Reproduce each of the following lines exactly as it appears, without any alteration.
--
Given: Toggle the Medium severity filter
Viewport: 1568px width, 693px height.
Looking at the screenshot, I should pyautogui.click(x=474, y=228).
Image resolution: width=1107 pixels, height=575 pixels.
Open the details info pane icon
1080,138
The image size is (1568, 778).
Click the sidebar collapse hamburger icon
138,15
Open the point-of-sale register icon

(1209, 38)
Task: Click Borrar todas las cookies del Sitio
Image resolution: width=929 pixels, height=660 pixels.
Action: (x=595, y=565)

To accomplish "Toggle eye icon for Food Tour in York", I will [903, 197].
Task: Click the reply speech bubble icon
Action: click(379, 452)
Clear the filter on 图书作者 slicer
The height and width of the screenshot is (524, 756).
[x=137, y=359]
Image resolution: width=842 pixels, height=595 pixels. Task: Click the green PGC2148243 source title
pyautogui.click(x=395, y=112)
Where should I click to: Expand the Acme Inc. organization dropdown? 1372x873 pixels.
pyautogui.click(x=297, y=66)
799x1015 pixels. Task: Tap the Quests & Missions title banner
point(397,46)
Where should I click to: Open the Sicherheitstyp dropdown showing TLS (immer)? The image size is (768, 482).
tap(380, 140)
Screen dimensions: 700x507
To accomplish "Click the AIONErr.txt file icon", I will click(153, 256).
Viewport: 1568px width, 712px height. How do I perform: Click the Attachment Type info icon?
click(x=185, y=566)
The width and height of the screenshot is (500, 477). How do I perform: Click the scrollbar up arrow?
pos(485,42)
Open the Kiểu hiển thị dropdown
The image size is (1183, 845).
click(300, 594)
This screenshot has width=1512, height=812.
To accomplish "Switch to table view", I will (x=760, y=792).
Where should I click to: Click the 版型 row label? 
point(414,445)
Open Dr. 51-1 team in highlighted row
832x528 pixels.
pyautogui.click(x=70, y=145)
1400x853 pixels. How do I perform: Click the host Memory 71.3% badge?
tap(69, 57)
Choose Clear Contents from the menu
--
The output
Given: Toggle the Medium severity filter
Viewport: 1568px width, 693px height.
Looking at the screenshot, I should pyautogui.click(x=474, y=228).
Image resolution: width=1107 pixels, height=575 pixels.
Open the details info pane icon
1080,138
The image size is (1568, 778).
Click the sidebar collapse hamburger icon
138,15
Open the point-of-sale register icon

(1209, 38)
Task: Click Borrar todas las cookies del Sitio
Image resolution: width=929 pixels, height=660 pixels.
Action: (x=595, y=565)

To accomplish "Toggle eye icon for Food Tour in York", I will [903, 197].
Task: Click the reply speech bubble icon
Action: click(379, 452)
Clear the filter on 图书作者 slicer
The height and width of the screenshot is (524, 756).
[x=137, y=359]
Image resolution: width=842 pixels, height=595 pixels. Task: Click the green PGC2148243 source title
pyautogui.click(x=395, y=112)
Where should I click to: Expand the Acme Inc. organization dropdown? 1372x873 pixels.
pyautogui.click(x=297, y=66)
799x1015 pixels. Task: Tap the Quests & Missions title banner
point(397,46)
Where should I click to: Open the Sicherheitstyp dropdown showing TLS (immer)? The image size is (768, 482).
tap(380, 140)
Screen dimensions: 700x507
To accomplish "Click the AIONErr.txt file icon", I will click(153, 256).
Viewport: 1568px width, 712px height. How do I perform: Click the Attachment Type info icon?
click(x=185, y=566)
The width and height of the screenshot is (500, 477). How do I perform: Click the scrollbar up arrow?
pos(485,42)
Open the Kiểu hiển thị dropdown
The image size is (1183, 845).
click(300, 594)
This screenshot has width=1512, height=812.
To accomplish "Switch to table view", I will (x=760, y=792).
Where should I click to: Click the 版型 row label? 
point(414,445)
Open Dr. 51-1 team in highlighted row
832x528 pixels.
pyautogui.click(x=70, y=145)
1400x853 pixels. How do I perform: Click the host Memory 71.3% badge?
tap(69, 57)
Choose Clear Contents from the menu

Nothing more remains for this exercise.